§ Tarea a realizar:
Por favor, devuelve todo el material que sigue, línea por línea y sin cambiar nada.

§ Material proporcionado:
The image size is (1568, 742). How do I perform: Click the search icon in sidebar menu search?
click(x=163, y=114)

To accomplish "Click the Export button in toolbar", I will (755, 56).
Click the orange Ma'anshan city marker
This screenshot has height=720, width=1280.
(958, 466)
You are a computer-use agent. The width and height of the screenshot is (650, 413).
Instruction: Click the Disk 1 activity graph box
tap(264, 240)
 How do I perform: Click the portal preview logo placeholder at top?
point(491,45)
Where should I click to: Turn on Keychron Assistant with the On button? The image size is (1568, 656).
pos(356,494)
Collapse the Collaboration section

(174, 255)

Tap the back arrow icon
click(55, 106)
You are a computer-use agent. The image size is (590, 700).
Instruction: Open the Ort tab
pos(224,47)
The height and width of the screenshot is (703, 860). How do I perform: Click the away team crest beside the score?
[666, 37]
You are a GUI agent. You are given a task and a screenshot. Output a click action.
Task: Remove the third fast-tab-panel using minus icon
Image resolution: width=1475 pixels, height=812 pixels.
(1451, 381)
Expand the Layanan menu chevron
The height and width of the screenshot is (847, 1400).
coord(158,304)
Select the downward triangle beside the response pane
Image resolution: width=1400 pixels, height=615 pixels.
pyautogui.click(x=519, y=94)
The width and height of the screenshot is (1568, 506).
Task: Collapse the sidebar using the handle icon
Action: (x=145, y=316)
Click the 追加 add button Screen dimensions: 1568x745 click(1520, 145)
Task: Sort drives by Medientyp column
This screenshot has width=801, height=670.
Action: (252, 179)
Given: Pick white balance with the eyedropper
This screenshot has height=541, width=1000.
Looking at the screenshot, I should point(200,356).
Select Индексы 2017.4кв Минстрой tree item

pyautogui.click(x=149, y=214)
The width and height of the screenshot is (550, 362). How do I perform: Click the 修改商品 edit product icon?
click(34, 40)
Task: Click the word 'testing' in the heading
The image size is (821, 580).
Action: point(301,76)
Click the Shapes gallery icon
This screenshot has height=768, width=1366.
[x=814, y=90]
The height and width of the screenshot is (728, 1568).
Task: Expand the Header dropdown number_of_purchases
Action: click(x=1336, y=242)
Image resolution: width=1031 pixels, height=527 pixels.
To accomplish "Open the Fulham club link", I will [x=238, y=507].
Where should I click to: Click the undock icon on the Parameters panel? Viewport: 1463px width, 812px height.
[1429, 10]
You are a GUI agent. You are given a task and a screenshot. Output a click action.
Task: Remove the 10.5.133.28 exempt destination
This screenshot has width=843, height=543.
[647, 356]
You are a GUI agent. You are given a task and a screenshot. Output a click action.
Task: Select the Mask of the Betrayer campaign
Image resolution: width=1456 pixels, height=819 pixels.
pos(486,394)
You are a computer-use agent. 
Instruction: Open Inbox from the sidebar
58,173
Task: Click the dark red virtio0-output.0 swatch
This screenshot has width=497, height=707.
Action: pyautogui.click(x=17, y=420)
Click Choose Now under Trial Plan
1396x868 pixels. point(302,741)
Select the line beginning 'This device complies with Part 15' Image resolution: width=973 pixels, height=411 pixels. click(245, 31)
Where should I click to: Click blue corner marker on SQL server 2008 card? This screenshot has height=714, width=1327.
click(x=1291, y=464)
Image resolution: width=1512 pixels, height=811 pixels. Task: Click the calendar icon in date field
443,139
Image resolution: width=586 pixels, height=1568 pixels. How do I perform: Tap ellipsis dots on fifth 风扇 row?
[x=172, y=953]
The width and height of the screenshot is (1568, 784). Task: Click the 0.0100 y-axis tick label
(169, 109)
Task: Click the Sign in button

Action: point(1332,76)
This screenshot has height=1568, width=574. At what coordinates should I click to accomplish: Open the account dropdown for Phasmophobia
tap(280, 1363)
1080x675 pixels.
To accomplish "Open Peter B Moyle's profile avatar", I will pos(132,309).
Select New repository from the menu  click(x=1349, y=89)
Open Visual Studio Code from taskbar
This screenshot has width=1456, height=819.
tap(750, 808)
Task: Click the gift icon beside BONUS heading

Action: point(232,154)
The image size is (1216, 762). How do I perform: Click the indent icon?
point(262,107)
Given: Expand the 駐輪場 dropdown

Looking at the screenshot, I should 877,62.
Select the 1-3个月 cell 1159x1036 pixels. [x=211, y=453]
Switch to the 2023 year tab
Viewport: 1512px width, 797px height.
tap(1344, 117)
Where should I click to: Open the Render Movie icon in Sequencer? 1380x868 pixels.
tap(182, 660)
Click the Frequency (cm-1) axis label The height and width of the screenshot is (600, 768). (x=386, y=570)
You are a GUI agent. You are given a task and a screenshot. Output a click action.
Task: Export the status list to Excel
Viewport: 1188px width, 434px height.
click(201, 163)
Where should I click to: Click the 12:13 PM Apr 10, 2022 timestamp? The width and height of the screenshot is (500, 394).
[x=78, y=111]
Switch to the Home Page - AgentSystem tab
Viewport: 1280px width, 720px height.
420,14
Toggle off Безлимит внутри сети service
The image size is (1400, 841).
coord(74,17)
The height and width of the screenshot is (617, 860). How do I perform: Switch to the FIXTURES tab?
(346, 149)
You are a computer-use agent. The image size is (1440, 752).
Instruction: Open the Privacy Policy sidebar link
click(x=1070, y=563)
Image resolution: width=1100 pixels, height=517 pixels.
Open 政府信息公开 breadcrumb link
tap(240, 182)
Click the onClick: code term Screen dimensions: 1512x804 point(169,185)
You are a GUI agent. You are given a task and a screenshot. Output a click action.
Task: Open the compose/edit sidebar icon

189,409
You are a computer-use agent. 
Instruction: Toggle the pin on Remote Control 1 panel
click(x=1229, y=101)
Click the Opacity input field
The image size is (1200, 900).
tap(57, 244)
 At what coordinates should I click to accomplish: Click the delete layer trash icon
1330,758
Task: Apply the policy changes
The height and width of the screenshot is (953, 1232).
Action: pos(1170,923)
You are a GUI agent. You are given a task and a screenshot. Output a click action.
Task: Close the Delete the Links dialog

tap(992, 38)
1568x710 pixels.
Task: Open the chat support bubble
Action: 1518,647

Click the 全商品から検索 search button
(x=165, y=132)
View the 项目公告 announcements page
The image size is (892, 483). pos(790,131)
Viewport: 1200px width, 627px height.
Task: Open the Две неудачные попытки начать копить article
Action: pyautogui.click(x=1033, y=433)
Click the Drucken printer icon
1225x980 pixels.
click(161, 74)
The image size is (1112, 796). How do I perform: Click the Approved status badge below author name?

§ Solución escrita:
The image size is (1568, 742). How do I perform: Click the search icon in sidebar menu search?
click(x=163, y=114)

To accomplish "Click the Export button in toolbar", I will (755, 56).
Click the orange Ma'anshan city marker
This screenshot has height=720, width=1280.
(958, 466)
You are a computer-use agent. The width and height of the screenshot is (650, 413).
Instruction: Click the Disk 1 activity graph box
tap(264, 240)
 How do I perform: Click the portal preview logo placeholder at top?
point(491,45)
Where should I click to: Turn on Keychron Assistant with the On button? The image size is (1568, 656).
pos(356,494)
Collapse the Collaboration section

(174, 255)

Tap the back arrow icon
click(55, 106)
You are a computer-use agent. The image size is (590, 700).
Instruction: Open the Ort tab
pos(224,47)
The height and width of the screenshot is (703, 860). How do I perform: Click the away team crest beside the score?
[666, 37]
You are a GUI agent. You are given a task and a screenshot. Output a click action.
Task: Remove the third fast-tab-panel using minus icon
Image resolution: width=1475 pixels, height=812 pixels.
(1451, 381)
Expand the Layanan menu chevron
The height and width of the screenshot is (847, 1400).
coord(158,304)
Select the downward triangle beside the response pane
Image resolution: width=1400 pixels, height=615 pixels.
pyautogui.click(x=519, y=94)
The width and height of the screenshot is (1568, 506).
Task: Collapse the sidebar using the handle icon
Action: (x=145, y=316)
Click the 追加 add button Screen dimensions: 1568x745 click(1520, 145)
Task: Sort drives by Medientyp column
This screenshot has width=801, height=670.
Action: (252, 179)
Given: Pick white balance with the eyedropper
This screenshot has height=541, width=1000.
Looking at the screenshot, I should point(200,356).
Select Индексы 2017.4кв Минстрой tree item

pyautogui.click(x=149, y=214)
The width and height of the screenshot is (550, 362). How do I perform: Click the 修改商品 edit product icon?
click(34, 40)
Task: Click the word 'testing' in the heading
The image size is (821, 580).
Action: point(301,76)
Click the Shapes gallery icon
This screenshot has height=768, width=1366.
[x=814, y=90]
The height and width of the screenshot is (728, 1568).
Task: Expand the Header dropdown number_of_purchases
Action: click(x=1336, y=242)
Image resolution: width=1031 pixels, height=527 pixels.
To accomplish "Open the Fulham club link", I will [x=238, y=507].
Where should I click to: Click the undock icon on the Parameters panel? Viewport: 1463px width, 812px height.
[1429, 10]
You are a GUI agent. You are given a task and a screenshot. Output a click action.
Task: Remove the 10.5.133.28 exempt destination
This screenshot has width=843, height=543.
[647, 356]
You are a GUI agent. You are given a task and a screenshot. Output a click action.
Task: Select the Mask of the Betrayer campaign
Image resolution: width=1456 pixels, height=819 pixels.
pos(486,394)
You are a computer-use agent. 
Instruction: Open Inbox from the sidebar
58,173
Task: Click the dark red virtio0-output.0 swatch
This screenshot has width=497, height=707.
Action: pyautogui.click(x=17, y=420)
Click Choose Now under Trial Plan
1396x868 pixels. point(302,741)
Select the line beginning 'This device complies with Part 15' Image resolution: width=973 pixels, height=411 pixels. click(245, 31)
Where should I click to: Click blue corner marker on SQL server 2008 card? This screenshot has height=714, width=1327.
click(x=1291, y=464)
Image resolution: width=1512 pixels, height=811 pixels. Task: Click the calendar icon in date field
443,139
Image resolution: width=586 pixels, height=1568 pixels. How do I perform: Tap ellipsis dots on fifth 风扇 row?
[x=172, y=953]
The width and height of the screenshot is (1568, 784). Task: Click the 0.0100 y-axis tick label
(169, 109)
Task: Click the Sign in button

Action: point(1332,76)
This screenshot has height=1568, width=574. At what coordinates should I click to accomplish: Open the account dropdown for Phasmophobia
tap(280, 1363)
1080x675 pixels.
To accomplish "Open Peter B Moyle's profile avatar", I will pos(132,309).
Select New repository from the menu  click(x=1349, y=89)
Open Visual Studio Code from taskbar
This screenshot has width=1456, height=819.
tap(750, 808)
Task: Click the gift icon beside BONUS heading

Action: point(232,154)
The image size is (1216, 762). How do I perform: Click the indent icon?
point(262,107)
Given: Expand the 駐輪場 dropdown

Looking at the screenshot, I should 877,62.
Select the 1-3个月 cell 1159x1036 pixels. [x=211, y=453]
Switch to the 2023 year tab
Viewport: 1512px width, 797px height.
tap(1344, 117)
Where should I click to: Open the Render Movie icon in Sequencer? 1380x868 pixels.
tap(182, 660)
Click the Frequency (cm-1) axis label The height and width of the screenshot is (600, 768). (x=386, y=570)
You are a GUI agent. You are given a task and a screenshot. Output a click action.
Task: Export the status list to Excel
Viewport: 1188px width, 434px height.
click(201, 163)
Where should I click to: Click the 12:13 PM Apr 10, 2022 timestamp? The width and height of the screenshot is (500, 394).
[x=78, y=111]
Switch to the Home Page - AgentSystem tab
Viewport: 1280px width, 720px height.
420,14
Toggle off Безлимит внутри сети service
The image size is (1400, 841).
coord(74,17)
The height and width of the screenshot is (617, 860). How do I perform: Switch to the FIXTURES tab?
(346, 149)
You are a computer-use agent. The image size is (1440, 752).
Instruction: Open the Privacy Policy sidebar link
click(x=1070, y=563)
Image resolution: width=1100 pixels, height=517 pixels.
Open 政府信息公开 breadcrumb link
tap(240, 182)
Click the onClick: code term Screen dimensions: 1512x804 point(169,185)
You are a GUI agent. You are given a task and a screenshot. Output a click action.
Task: Open the compose/edit sidebar icon

189,409
You are a computer-use agent. 
Instruction: Toggle the pin on Remote Control 1 panel
click(x=1229, y=101)
Click the Opacity input field
The image size is (1200, 900).
tap(57, 244)
 At what coordinates should I click to accomplish: Click the delete layer trash icon
1330,758
Task: Apply the policy changes
The height and width of the screenshot is (953, 1232).
Action: pos(1170,923)
You are a GUI agent. You are given a task and a screenshot. Output a click action.
Task: Close the Delete the Links dialog

tap(992, 38)
1568x710 pixels.
Task: Open the chat support bubble
Action: 1518,647

Click the 全商品から検索 search button
(x=165, y=132)
View the 项目公告 announcements page
The image size is (892, 483). pos(790,131)
Viewport: 1200px width, 627px height.
Task: Open the Две неудачные попытки начать копить article
Action: pyautogui.click(x=1033, y=433)
Click the Drucken printer icon
1225x980 pixels.
click(161, 74)
The image size is (1112, 796). How do I perform: Click the Approved status badge below author name?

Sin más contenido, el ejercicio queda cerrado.